Given exercise 1
Transcribe the passage of the article on Pennsylvania gerrymandering between "Until now, researchers" and "U.S. LEXIS 1911*.", inclusive.

Document
====
By: Rachel Weinberg-Rue,

Just this week, on March 19, 2018, the Supreme Court of the United States rejected a request from Pennsylvania Republicans to block a new Pennsylvania congressional district map created to combat partisan gerrymandering.[1] GOP leaders in Pennsylvania’s state House and Senate sought to block the new maps which were released by The Pennsylvania Supreme Court after it ruled in January that the previous maps had been unconstitutionally gerrymandered.[2] The Pennsylvania Supreme Court held that the previous congressional map from 2011 violated the Constitution because the map diluted the votes of Democrats. [3]Justice Debra McCloskey Todd noted that because elections should be free and equal, it is “axiomatic that a diluted vote is not an equal vote.”[4]

This case is not just notable for its role in state and national politics. It is also notable for the smart use of technology used to provide evidence of gerrymandering that has never been used before in such cases. Historically, gerrymandering cases have been difficult to bring because they are hard to prove. This Pennsylvania case has shown that mathematical metrics and data can be used as concrete evidence of partisan gerrymandering.[5] For example, Carnegie Mellon mathematician, Wes Pegden, developed a computer program to show that the Pennsylvania map was drawn with partisan intent.[6]

Pegden’s program began with using the current Pennsylvania map.[7] The program then made tiny changes to the existing map to create 1 trillion slightly different maps, drawing possible districts that a court would accept (districts that are contiguous, reasonably shaped, and that have similar population sizes).[8] Pegden then analyzed the partisan slant of each new map using a metric known as the median versus mean test.[9] In the end, Pegden found that the 2011 Pennsylvania map involved in the case exhibited more partisan bias than 99.9% of all of the computer generated maps that he tested.[10] In other words, he found that making even the smallest changes in any direction to the existing map would take away the partisan advantage.[11]

Until now, researchers weren’t able to find a good system that used random maps to compare to gerrymandered maps, but thanks for Pegden’s theorem, this has become possible.[12]

Pegden was not the only expert to contribute to the evidence in the case. Christopher Warshaw, a political scientist at George Washington University provided mathematically derived data to show that the partisan map actually impacted representation in Pennsylvania’s Congress.[13] Jowei Chen, a political scientist at the University of Michigan, Ann Arbor, also provided simulated data using a different statistical method that backed up Pegden’s data.[14]

Now, thanks to the experts behind the technology and data in this case, we may see more successful gerrymandering cases being brought by advocates in other states.[15]


[1] See Turzai v. League of Women Voters, No 17A909 2018 U.S. LEXIS 1911*.
====
Data to process

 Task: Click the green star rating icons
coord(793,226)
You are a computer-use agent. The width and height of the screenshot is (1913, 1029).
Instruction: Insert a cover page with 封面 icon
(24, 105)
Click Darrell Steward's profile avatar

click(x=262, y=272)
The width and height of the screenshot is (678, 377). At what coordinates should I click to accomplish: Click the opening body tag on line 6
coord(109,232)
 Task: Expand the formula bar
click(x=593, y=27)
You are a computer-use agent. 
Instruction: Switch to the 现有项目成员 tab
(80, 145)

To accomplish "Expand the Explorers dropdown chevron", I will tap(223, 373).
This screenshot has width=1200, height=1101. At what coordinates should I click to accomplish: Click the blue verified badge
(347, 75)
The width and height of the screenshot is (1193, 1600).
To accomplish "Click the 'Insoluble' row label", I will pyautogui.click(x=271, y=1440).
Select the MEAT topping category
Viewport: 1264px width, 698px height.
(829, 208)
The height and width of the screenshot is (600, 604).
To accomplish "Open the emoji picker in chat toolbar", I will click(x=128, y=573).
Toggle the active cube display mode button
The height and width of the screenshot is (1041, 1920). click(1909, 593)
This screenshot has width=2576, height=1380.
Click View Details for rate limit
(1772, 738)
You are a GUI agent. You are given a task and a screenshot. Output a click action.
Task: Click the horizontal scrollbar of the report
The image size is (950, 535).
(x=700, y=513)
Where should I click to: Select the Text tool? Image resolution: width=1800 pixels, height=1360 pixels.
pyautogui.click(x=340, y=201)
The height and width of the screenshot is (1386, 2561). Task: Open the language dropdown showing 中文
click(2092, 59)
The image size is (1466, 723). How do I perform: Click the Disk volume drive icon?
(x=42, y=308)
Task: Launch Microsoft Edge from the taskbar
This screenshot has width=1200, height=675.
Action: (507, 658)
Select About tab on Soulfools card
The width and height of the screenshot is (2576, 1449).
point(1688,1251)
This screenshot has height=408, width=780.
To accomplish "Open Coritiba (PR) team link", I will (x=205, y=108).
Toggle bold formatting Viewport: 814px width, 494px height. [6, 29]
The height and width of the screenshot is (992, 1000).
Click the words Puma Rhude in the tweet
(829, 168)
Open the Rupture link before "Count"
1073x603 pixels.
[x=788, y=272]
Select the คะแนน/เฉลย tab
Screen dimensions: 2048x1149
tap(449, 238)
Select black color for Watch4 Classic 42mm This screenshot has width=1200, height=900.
====
Given exercise 2
Pick out each line of the listing that contains the word "will", treating case as significant.

Correct answer 1
Until now, researchers weren’t able to find a good system that used random maps to compare to gerrymandered maps, but thanks for Pegden’s theorem, this has become possible.[12]

Pegden was not the only expert to contribute to the evidence in the case. Christopher Warshaw, a political scientist at George Washington University provided mathematically derived data to show that the partisan map actually impacted representation in Pennsylvania’s Congress.[13] Jowei Chen, a political scientist at the University of Michigan, Ann Arbor, also provided simulated data using a different statistical method that backed up Pegden’s data.[14]

Now, thanks to the experts behind the technology and data in this case, we may see more successful gerrymandering cases being brought by advocates in other states.[15]


[1] See Turzai v. League of Women Voters, No 17A909 2018 U.S. LEXIS 1911*.

Correct answer 2
To accomplish "Expand the Explorers dropdown chevron", I will tap(223, 373).
To accomplish "Click the 'Insoluble' row label", I will pyautogui.click(x=271, y=1440).
To accomplish "Open the emoji picker in chat toolbar", I will click(x=128, y=573).
To accomplish "Open Coritiba (PR) team link", I will (x=205, y=108).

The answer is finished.